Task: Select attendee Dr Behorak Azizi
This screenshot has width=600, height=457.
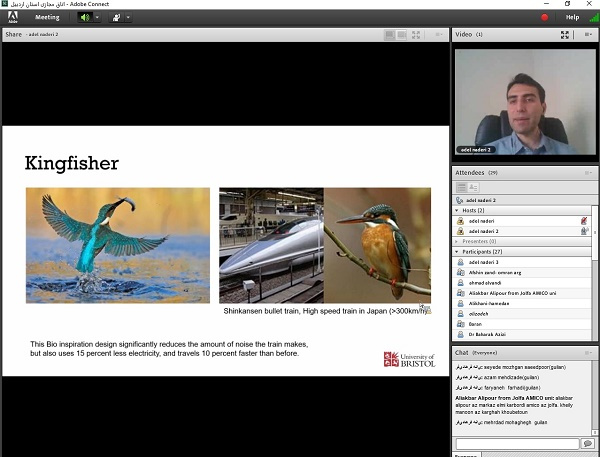Action: pyautogui.click(x=490, y=335)
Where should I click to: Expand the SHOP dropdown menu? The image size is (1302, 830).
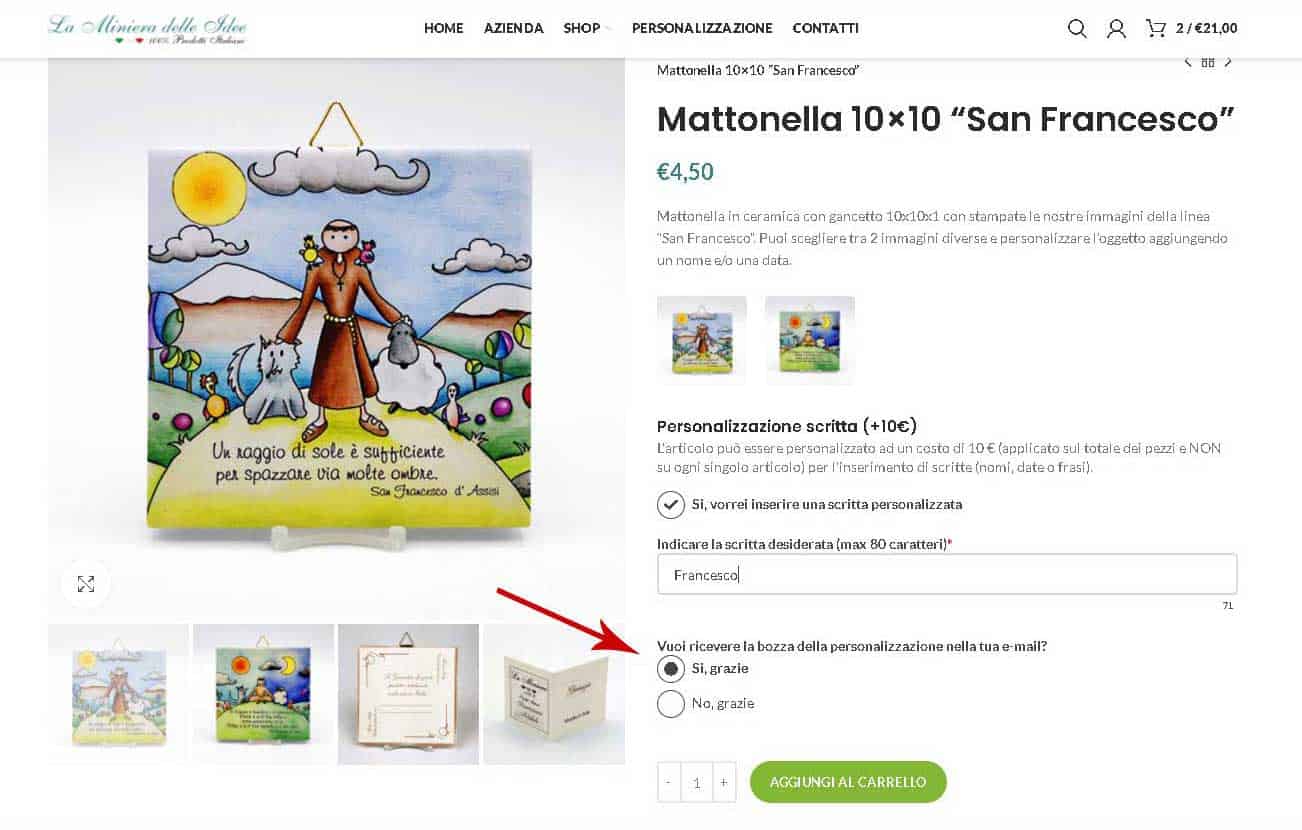click(x=587, y=28)
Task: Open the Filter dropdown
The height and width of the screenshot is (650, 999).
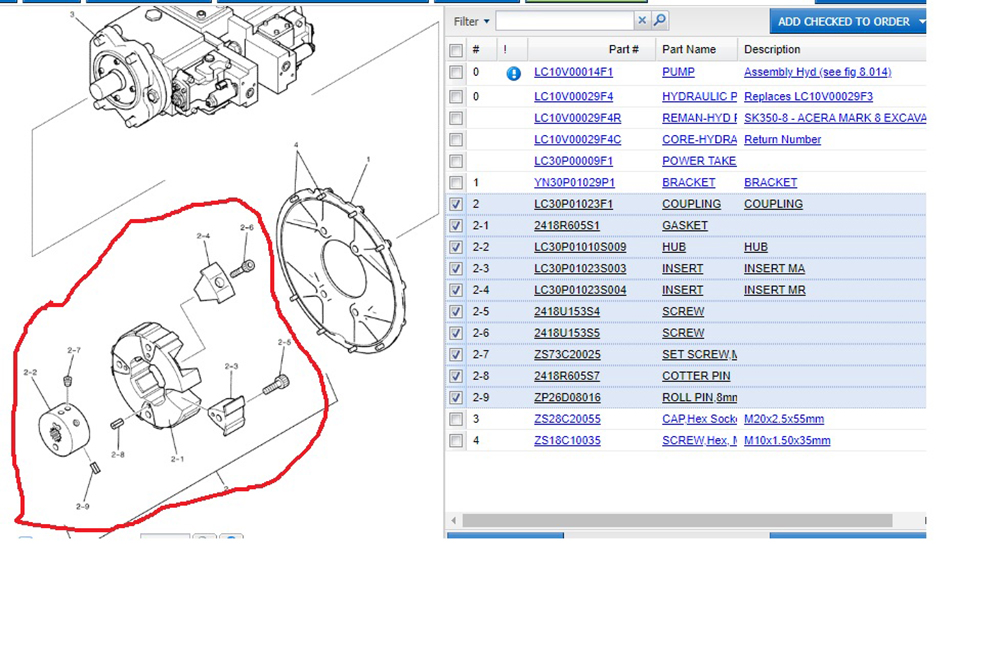Action: pos(472,21)
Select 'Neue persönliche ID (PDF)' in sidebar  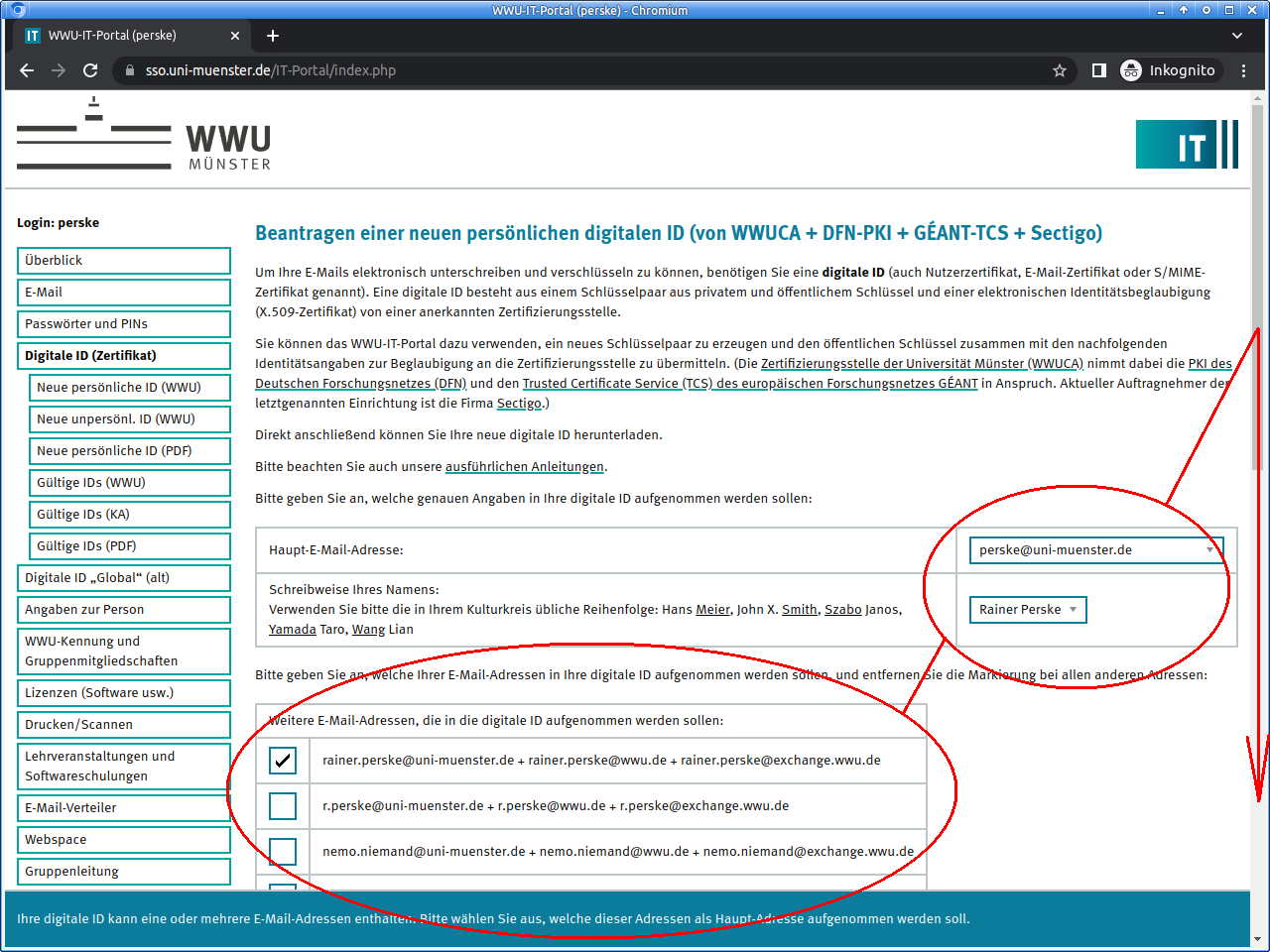[x=130, y=451]
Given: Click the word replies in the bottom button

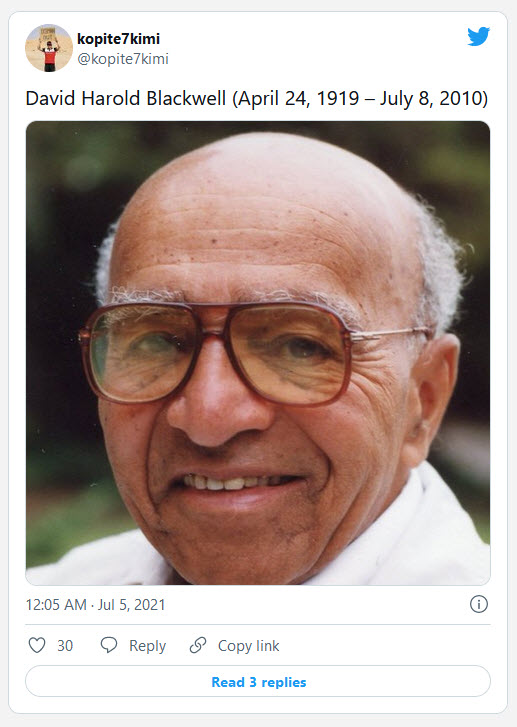Looking at the screenshot, I should coord(284,682).
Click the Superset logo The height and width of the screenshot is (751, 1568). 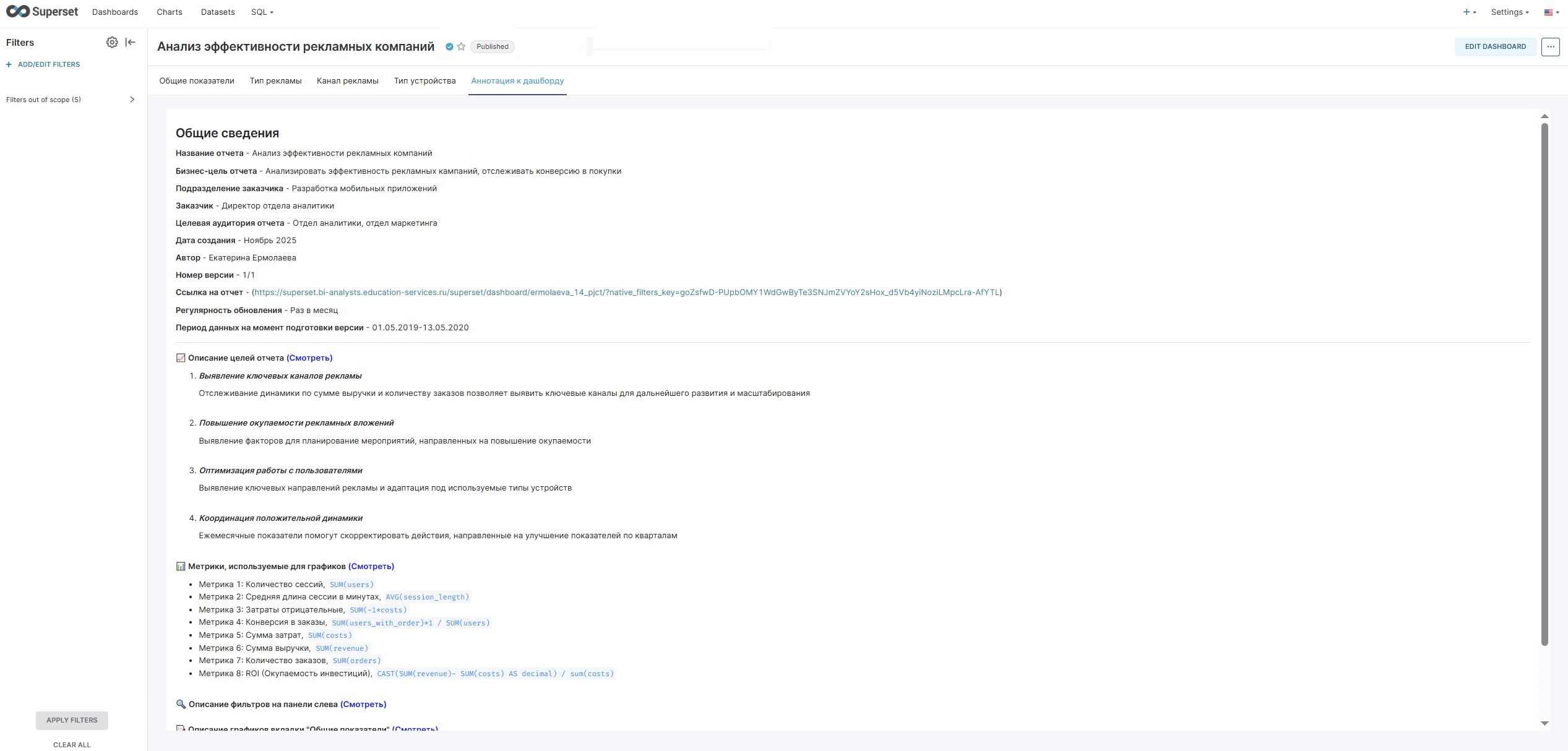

++++++++

**The problem**:
Setting the pictures aside, return exactly the lines from the line with "Given: Click the" through the last line of the listing above.

**Response box**:
Given: Click the word replies in the bottom button

Looking at the screenshot, I should coord(284,682).
Click the Superset logo The height and width of the screenshot is (751, 1568). 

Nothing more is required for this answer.